Here’s the problem with “sin” taxes, like those on alcohol, tobacco, and fizzy beverages: You can use those taxes to raise money for a specific purpose, or to encourage citizens to consume less of the thing being taxed, but you can’t hope for both. That’s what Philadelphia has learned as its tax on sweetened beverages has failed to raise as much money as the city hoped.
The Philadelphia (Beverage) Experiment
Soda taxes are usually sold as a public health measure, which made the campaign for the tax in Philly unusual among similar campaigns. The mayor and other proponents sold the tax primarily as a way to raise money for pre-kindergarten programs, city parks, libraries, and tax credits for businesses that sell beverages without added sweeteners. Any health benefits to the population would be a pleasant side effect.

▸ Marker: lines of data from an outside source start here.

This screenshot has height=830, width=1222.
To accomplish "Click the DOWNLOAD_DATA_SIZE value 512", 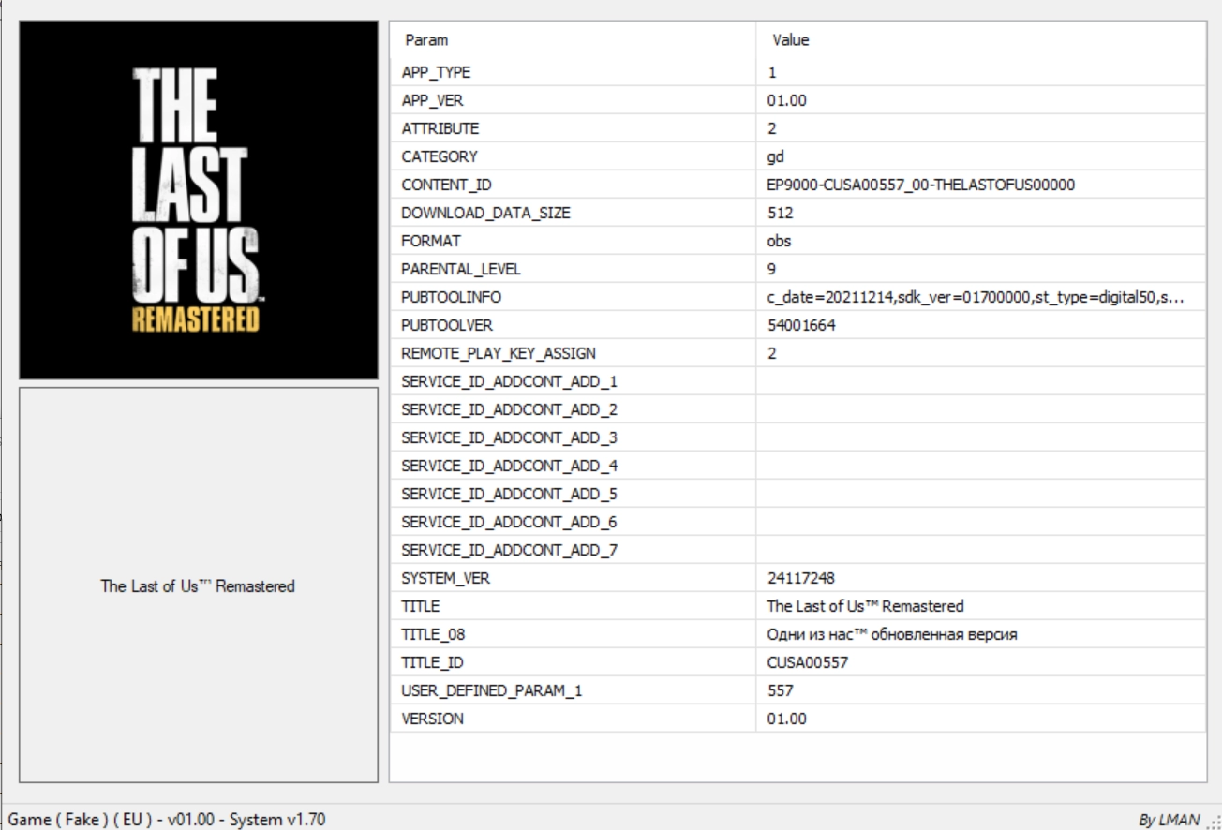I will click(x=780, y=213).
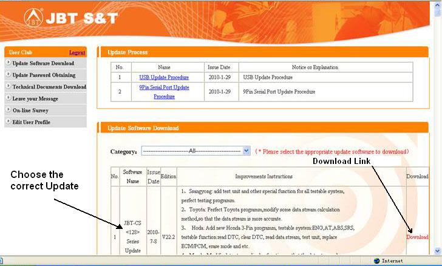Click arrow bullet beside Technical Documents Download

click(7, 87)
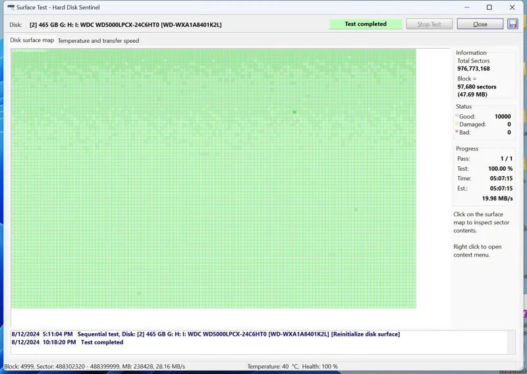Screen dimensions: 527x374
Task: Click the Block and Sector status bar section
Action: pos(94,367)
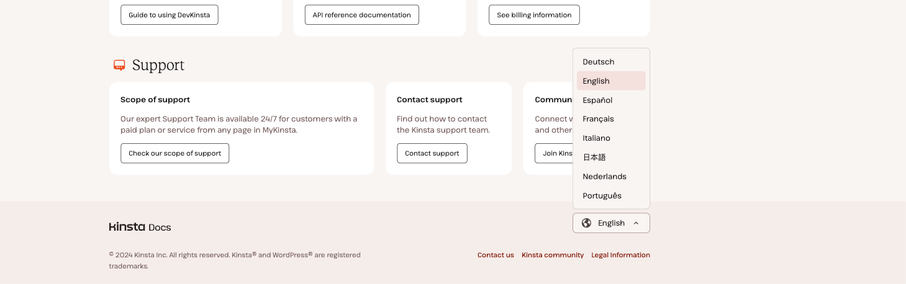Click See billing information button

click(534, 15)
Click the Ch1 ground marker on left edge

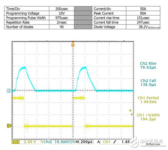coord(8,126)
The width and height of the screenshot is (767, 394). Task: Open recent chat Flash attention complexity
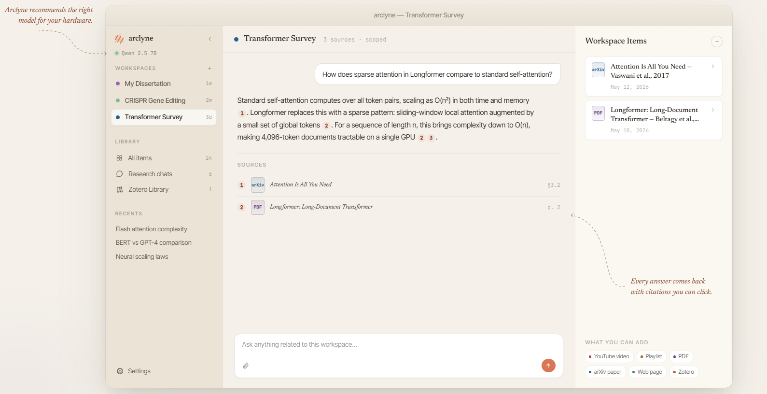coord(152,229)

Only around 80% of the tax money was earmarked for that purpose in the end, but that’s not really the problem right now. The problem is that when something is taxed, people tend to either buy less of it or go buy it somewhere else that it isn’t taxed. Conveniently, that’s pretty much everywhere except the Philadelphia city limits.
CNBC reports that the city estimates that the tax, which took effect on Jan. 1, raised $39.3 million through the end of June. The city had originally projected that it would take in $46 million in taxes by the end of June.
Where did the money go?
People who live in Philadelphia are still drinking soda, but people who drink it at home and have access to cars are going to the suburbs and stocking up.
Coca-Cola and PepsiCo stopped selling their main brands of cola in two-liter bottles in the city, since a tax per ounce on a 2-liter bottle meant charging an extra dollar.
CNBC cites a study from consumer research company Catalina that shows that while soda sales within the city are down 55%, they’re up 38% in surrounding areas. Sales of bottled water in the city are up 9%.
A spokesman for the city responded to the survey by pointing out that most sodas aren’t sold in supermarkets and drugstores, and Catalina’s data didn’t include restaurants. The soda tax data also ends before the hottest days of summer.
He also suggested that eventually shoppers would get tired of traveling out to the suburbs to buy soda, which might increase sales within the city limits later in the year.
Still, it’s hard to ignore that the tax was meant to raise money, and it’s not raising as much money as it was supposed to.